2) to my knowledge, mankind is yet to develop a learning system that is devoid of guided interaction – even student-centric models need to be teacher-led in order to be effective

In this light I think that most attempts to use ICT4E to replace teachers will fail. Just as ICT helps a doctor (MD) do her work, but does not replace her, ICT4E should be geared towards helping teachers teach, not replace them.

In the developed (rich) world, ICT at home or in computer labs will simply help students to learn, understand, and communicate outside of the classroom. And we must accept that the students will spend their time in reverse order, foremost to communicate with friends and play online, only then read, watch, and understand, and only after all procrastination has failed, to study.

In the developing world, things are obviously completely different. In the developing world, the problem is that there are not enough teachers, books, and class-rooms to educate all the children. This is a point that has been made several times in this ETD discussion. For children in these circumstances, ICT4E simply is the only feasible way to get any education at all. Because, for all the costs of, e.g., 1-1 computing, training a teacher and equipping a class-room is much more expensive and simply takes too much time.

=======

Transcribe the passage on ICT in education word for word, from "2) to my knowledge, mankind" to "failed, to study.".

=======

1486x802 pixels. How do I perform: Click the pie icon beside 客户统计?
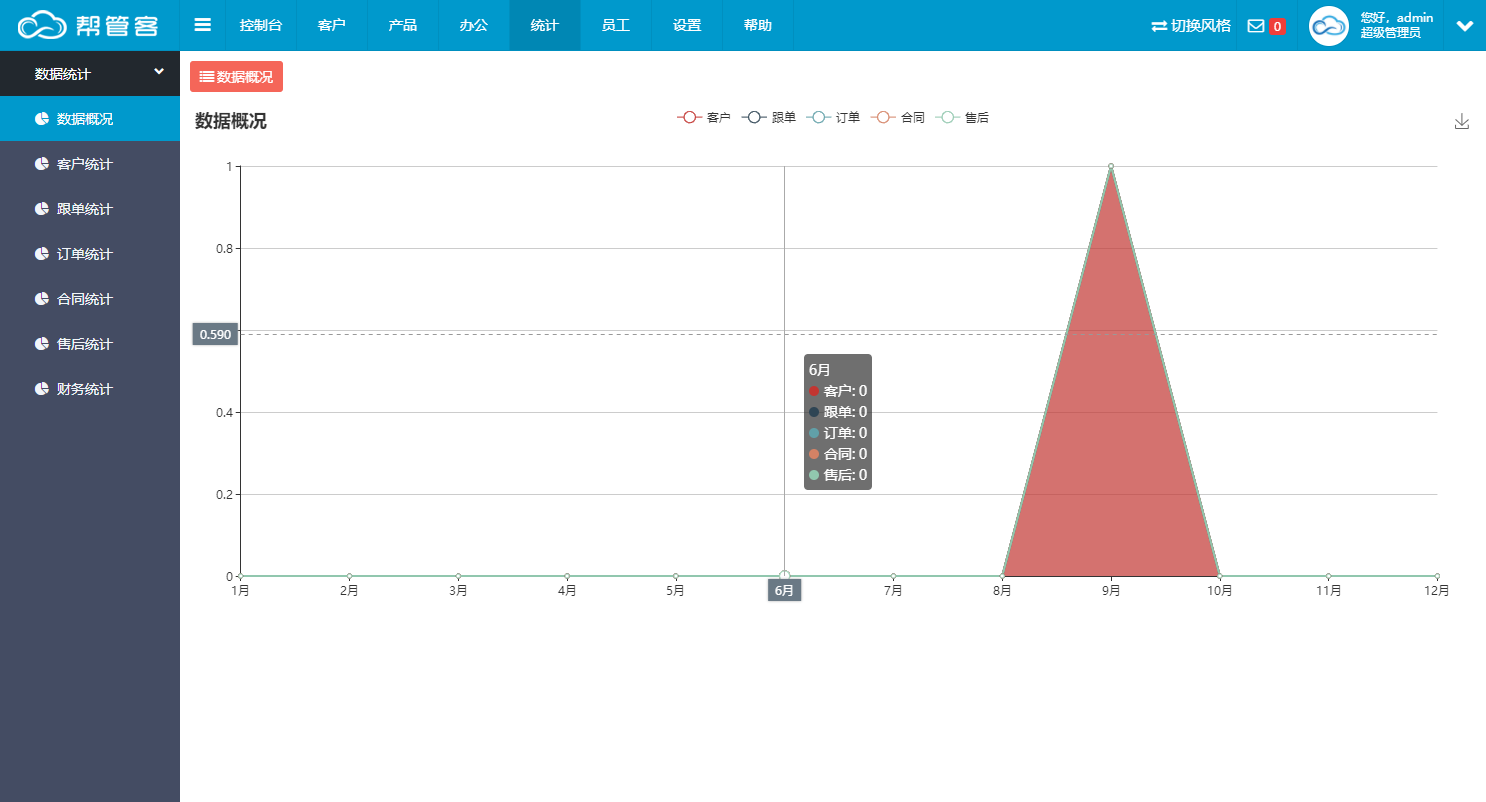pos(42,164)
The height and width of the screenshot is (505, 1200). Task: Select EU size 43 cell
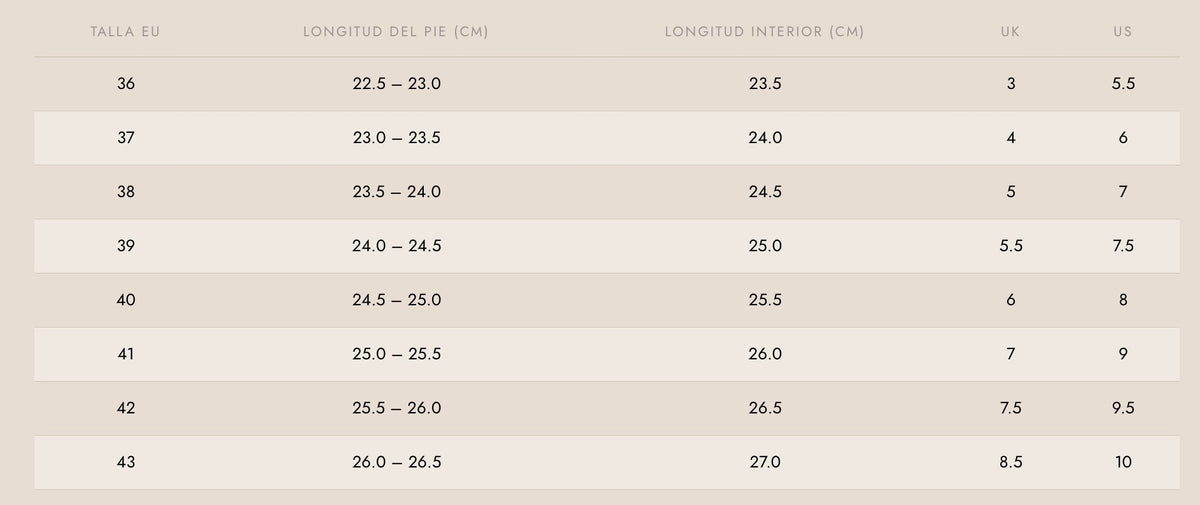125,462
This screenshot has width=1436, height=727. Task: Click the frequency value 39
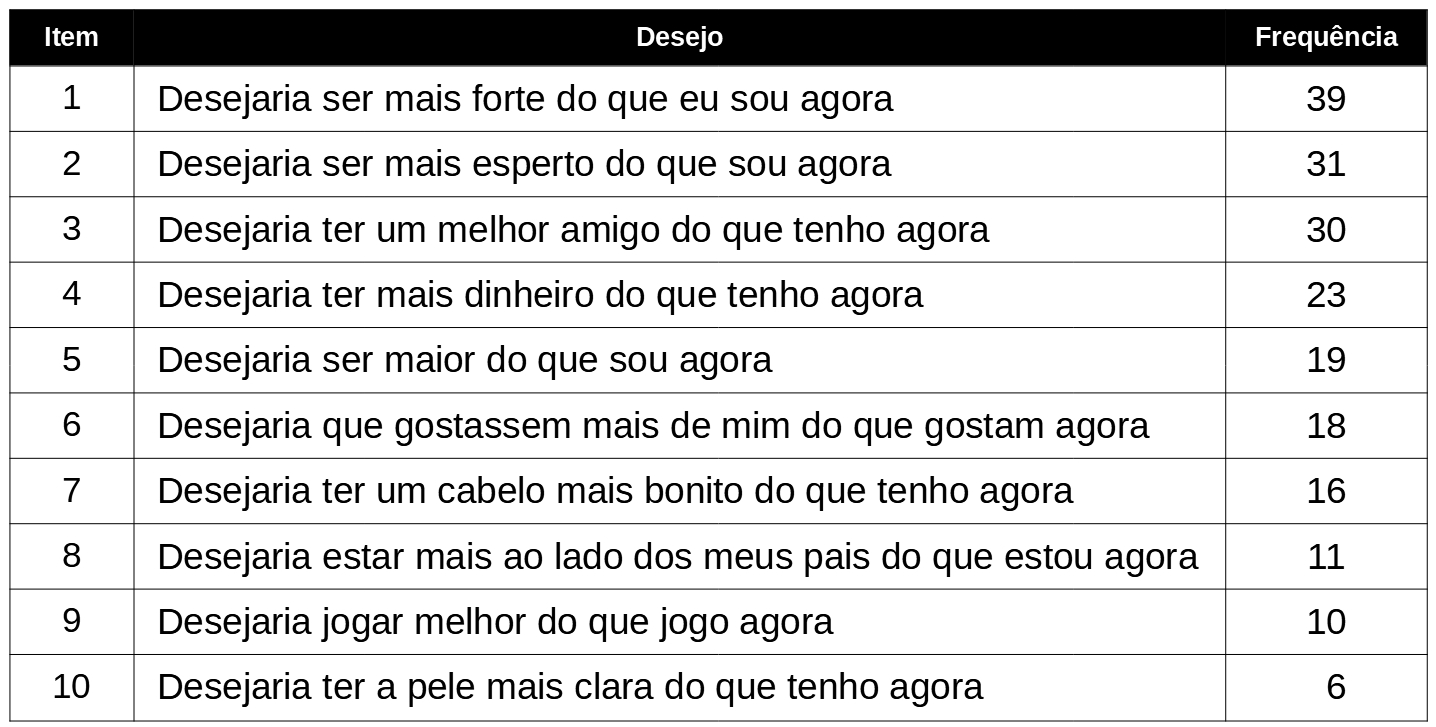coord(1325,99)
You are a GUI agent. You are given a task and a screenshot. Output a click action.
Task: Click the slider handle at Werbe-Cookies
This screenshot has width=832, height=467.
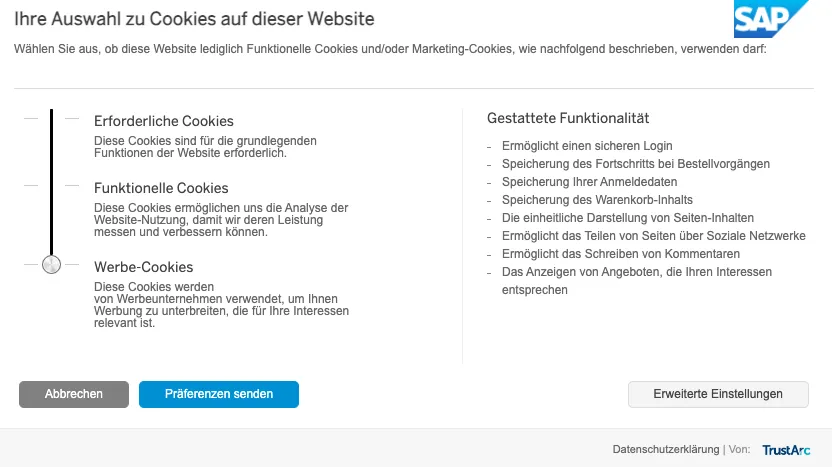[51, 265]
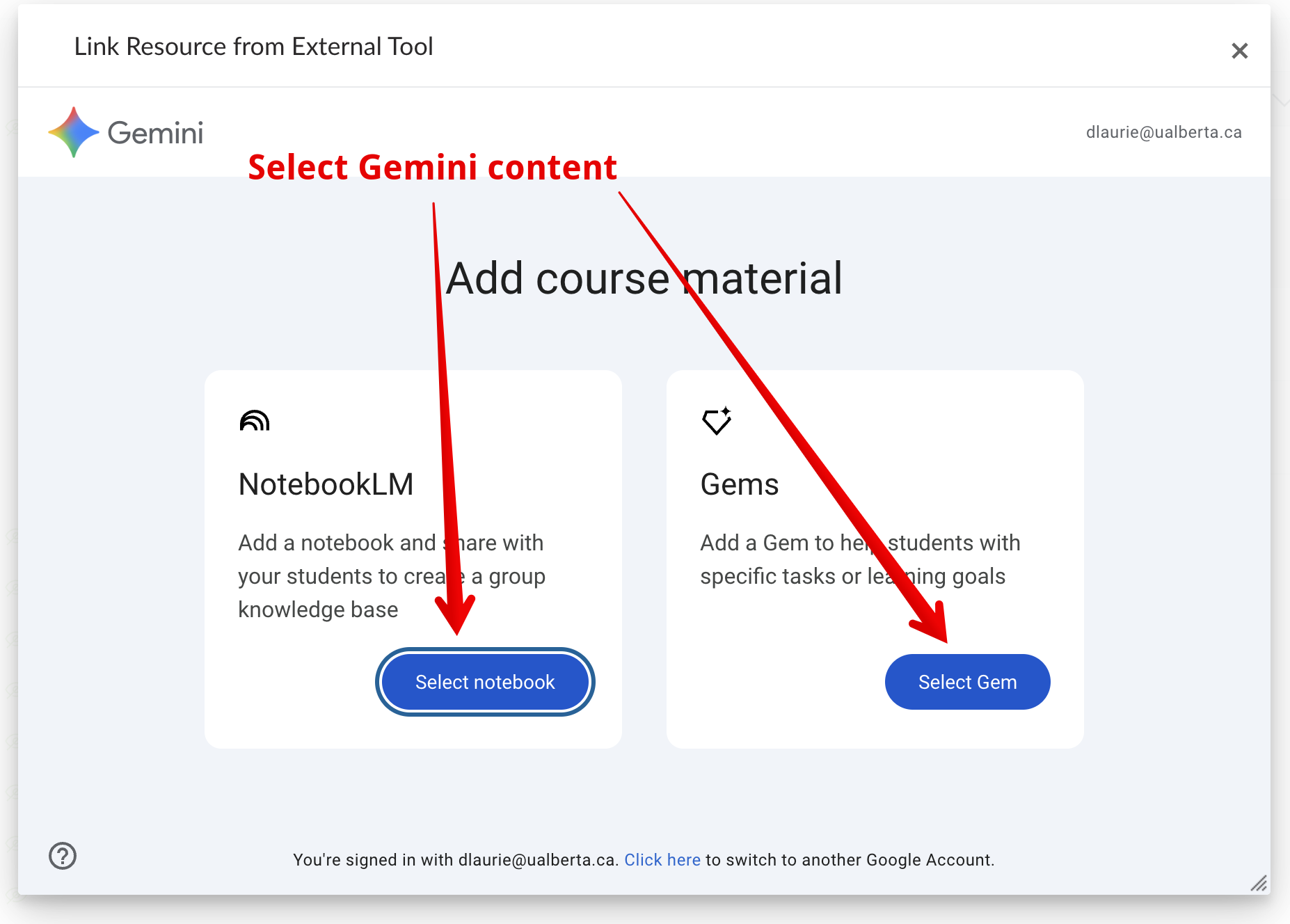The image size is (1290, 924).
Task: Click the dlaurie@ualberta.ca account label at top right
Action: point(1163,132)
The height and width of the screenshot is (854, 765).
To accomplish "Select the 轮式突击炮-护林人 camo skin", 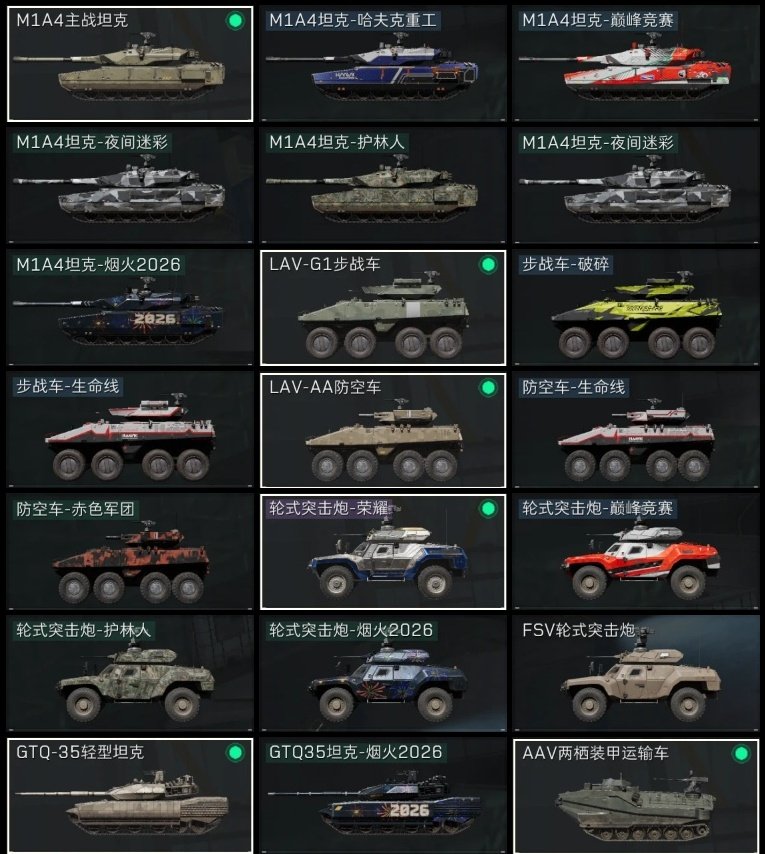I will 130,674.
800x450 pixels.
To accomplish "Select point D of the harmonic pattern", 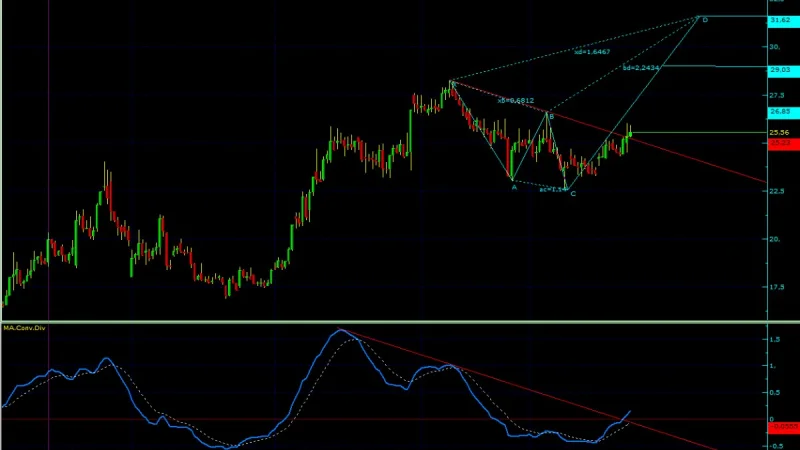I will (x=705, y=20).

=======

> Response to the exercise:
2) to my knowledge, mankind is yet to develop a learning system that is devoid of guided interaction – even student-centric models need to be teacher-led in order to be effective

In this light I think that most attempts to use ICT4E to replace teachers will fail. Just as ICT helps a doctor (MD) do her work, but does not replace her, ICT4E should be geared towards helping teachers teach, not replace them.

In the developed (rich) world, ICT at home or in computer labs will simply help students to learn, understand, and communicate outside of the classroom. And we must accept that the students will spend their time in reverse order, foremost to communicate with friends and play online, only then read, watch, and understand, and only after all procrastination has failed, to study.